▶ [TASK] Give again, word for word, every line in the entries below from the line with "Image resolution: width=384" up to and including the line with "You are a computer-use agent. Screen dimensions: 1747x700", and no other line.

── INPUT DATA ──

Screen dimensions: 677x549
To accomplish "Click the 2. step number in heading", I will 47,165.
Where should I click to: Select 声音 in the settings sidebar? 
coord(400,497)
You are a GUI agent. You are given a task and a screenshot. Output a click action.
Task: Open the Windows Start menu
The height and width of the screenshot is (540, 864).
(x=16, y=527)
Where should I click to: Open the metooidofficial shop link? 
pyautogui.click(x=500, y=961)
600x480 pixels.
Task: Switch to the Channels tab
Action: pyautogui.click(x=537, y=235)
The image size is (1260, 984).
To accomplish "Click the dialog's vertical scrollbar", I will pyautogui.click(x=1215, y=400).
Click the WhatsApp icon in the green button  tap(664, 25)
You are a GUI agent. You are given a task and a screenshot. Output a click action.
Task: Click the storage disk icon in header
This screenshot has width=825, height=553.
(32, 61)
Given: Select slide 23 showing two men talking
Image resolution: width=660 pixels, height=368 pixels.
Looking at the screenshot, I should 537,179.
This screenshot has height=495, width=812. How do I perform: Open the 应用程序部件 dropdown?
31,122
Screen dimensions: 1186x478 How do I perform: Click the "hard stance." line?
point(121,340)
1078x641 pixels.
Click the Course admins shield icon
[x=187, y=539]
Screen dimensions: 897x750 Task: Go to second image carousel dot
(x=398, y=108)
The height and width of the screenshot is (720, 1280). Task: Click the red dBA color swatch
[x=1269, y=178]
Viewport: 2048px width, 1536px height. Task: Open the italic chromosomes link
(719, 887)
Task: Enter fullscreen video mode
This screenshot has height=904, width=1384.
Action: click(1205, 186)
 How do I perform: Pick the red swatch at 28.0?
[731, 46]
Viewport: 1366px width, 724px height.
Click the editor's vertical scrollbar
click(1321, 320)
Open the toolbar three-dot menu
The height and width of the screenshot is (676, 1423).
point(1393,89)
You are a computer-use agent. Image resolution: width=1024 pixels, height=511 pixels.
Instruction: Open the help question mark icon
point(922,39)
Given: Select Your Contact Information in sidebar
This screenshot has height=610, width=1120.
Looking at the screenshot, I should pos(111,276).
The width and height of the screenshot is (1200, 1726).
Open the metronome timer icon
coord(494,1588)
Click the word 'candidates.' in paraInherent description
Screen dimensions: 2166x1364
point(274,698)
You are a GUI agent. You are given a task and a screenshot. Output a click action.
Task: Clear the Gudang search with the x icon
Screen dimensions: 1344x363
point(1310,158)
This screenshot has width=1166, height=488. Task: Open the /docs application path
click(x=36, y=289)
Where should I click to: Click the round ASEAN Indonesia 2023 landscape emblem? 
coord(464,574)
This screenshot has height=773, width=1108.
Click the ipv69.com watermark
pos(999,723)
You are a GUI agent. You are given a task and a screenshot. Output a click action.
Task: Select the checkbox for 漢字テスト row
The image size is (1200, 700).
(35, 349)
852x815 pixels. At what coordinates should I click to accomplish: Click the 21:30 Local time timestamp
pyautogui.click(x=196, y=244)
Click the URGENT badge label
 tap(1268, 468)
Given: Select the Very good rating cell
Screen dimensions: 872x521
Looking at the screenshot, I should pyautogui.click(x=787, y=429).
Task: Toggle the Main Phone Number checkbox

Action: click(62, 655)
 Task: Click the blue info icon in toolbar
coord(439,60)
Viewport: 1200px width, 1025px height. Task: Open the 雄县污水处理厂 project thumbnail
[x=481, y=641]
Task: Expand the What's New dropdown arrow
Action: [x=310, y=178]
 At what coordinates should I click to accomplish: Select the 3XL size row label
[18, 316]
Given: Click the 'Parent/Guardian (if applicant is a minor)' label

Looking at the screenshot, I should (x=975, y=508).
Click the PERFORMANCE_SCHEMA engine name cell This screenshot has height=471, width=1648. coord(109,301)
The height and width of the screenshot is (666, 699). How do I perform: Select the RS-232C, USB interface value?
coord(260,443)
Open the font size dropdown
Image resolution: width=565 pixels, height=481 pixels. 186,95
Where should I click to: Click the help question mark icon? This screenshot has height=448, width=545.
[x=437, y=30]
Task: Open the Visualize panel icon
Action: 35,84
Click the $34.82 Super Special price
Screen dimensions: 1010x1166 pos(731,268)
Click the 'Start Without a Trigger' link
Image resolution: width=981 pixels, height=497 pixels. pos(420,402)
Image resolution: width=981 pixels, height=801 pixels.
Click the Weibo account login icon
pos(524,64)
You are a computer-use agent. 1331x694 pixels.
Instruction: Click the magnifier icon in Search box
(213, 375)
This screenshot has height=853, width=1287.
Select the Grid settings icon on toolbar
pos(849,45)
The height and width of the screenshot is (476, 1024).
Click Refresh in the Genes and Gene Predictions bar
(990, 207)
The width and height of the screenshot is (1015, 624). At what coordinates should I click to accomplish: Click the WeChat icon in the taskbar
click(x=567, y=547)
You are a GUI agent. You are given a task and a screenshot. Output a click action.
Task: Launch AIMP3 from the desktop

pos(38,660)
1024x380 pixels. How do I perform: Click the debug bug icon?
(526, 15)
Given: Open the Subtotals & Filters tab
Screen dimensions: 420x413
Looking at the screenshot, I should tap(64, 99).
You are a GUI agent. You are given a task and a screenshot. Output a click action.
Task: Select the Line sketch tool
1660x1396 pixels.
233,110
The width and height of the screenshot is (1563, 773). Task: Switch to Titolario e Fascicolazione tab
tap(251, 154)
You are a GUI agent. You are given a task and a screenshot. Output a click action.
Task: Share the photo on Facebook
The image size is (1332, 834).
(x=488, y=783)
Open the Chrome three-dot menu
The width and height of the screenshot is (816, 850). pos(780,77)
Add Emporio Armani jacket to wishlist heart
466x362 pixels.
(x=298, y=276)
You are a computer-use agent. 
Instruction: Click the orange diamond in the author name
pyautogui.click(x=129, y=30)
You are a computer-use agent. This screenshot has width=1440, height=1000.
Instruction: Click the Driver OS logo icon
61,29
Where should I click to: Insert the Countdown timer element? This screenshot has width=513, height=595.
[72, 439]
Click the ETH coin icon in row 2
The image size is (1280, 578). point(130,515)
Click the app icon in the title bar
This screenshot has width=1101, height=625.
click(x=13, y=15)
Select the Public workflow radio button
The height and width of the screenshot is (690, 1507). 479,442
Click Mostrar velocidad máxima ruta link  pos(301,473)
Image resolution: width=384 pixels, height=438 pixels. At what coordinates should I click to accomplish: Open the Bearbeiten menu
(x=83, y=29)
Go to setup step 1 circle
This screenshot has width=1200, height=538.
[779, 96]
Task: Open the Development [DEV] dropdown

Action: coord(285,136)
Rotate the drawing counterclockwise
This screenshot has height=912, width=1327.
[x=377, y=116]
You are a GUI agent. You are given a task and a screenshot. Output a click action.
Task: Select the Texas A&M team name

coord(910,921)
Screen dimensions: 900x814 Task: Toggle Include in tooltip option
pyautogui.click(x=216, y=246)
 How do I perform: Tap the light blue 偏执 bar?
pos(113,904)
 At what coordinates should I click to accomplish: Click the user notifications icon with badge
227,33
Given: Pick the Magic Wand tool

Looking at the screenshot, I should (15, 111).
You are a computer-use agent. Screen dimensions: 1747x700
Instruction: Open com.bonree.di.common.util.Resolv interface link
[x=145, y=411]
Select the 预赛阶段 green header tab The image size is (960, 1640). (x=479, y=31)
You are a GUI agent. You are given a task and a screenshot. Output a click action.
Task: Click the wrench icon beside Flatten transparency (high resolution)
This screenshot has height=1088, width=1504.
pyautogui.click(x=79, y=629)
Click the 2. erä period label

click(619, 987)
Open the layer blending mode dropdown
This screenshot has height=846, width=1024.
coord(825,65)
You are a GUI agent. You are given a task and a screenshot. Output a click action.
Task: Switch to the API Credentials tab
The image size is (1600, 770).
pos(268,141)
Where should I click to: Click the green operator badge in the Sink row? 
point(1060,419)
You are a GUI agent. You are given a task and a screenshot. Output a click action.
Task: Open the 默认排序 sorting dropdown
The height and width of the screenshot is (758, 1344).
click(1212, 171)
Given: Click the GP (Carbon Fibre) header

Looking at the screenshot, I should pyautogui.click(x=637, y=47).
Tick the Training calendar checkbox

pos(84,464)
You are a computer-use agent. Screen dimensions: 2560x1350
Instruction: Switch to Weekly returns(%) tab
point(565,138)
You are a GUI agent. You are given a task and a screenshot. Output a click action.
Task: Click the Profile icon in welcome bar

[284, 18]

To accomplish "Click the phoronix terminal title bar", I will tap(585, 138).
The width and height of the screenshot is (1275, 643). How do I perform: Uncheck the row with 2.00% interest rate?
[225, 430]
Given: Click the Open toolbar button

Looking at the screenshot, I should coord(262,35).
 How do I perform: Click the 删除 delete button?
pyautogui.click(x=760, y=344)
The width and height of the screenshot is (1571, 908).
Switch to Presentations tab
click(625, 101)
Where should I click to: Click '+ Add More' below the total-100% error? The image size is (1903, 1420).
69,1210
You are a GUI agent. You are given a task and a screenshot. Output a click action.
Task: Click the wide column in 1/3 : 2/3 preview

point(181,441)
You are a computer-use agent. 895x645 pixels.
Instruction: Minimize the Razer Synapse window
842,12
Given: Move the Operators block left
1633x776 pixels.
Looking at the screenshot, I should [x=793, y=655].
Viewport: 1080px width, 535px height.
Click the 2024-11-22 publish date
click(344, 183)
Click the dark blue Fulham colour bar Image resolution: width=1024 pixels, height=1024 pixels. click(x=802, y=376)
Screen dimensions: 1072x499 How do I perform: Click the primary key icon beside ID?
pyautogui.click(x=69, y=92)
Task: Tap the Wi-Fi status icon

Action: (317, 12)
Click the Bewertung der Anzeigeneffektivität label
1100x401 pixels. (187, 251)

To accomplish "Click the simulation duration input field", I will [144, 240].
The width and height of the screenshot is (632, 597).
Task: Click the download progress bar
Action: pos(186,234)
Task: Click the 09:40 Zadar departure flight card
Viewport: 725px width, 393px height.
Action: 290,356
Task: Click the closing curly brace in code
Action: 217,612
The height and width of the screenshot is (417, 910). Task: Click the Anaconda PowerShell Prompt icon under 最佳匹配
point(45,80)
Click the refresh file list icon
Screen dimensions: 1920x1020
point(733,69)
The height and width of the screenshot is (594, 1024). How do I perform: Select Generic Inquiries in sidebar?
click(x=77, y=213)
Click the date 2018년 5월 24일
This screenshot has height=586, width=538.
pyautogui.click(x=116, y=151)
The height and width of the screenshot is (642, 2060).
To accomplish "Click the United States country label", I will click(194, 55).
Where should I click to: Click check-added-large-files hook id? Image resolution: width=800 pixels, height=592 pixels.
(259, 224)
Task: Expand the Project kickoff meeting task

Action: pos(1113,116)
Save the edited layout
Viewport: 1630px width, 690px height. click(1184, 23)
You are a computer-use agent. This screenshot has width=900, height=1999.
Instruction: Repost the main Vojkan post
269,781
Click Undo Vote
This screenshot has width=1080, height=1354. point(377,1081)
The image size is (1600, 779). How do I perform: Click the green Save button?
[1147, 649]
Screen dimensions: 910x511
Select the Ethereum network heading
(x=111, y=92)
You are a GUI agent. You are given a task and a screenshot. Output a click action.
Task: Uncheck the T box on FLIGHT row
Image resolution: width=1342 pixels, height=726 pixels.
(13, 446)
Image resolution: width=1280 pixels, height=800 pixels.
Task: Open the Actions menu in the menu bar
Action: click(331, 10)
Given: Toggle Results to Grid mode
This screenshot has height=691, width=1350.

───

▶ [WRITTEN SOLUTION]
Image resolution: width=384 pixels, height=438 pixels. At what coordinates should I click to accomplish: Open the Bearbeiten menu
(x=83, y=29)
Go to setup step 1 circle
This screenshot has width=1200, height=538.
[779, 96]
Task: Open the Development [DEV] dropdown

Action: coord(285,136)
Rotate the drawing counterclockwise
This screenshot has height=912, width=1327.
[x=377, y=116]
You are a GUI agent. You are given a task and a screenshot. Output a click action.
Task: Select the Texas A&M team name

coord(910,921)
Screen dimensions: 900x814 Task: Toggle Include in tooltip option
pyautogui.click(x=216, y=246)
 How do I perform: Tap the light blue 偏执 bar?
pos(113,904)
 At what coordinates should I click to accomplish: Click the user notifications icon with badge
227,33
Given: Pick the Magic Wand tool

Looking at the screenshot, I should (15, 111).
You are a computer-use agent. Screen dimensions: 1747x700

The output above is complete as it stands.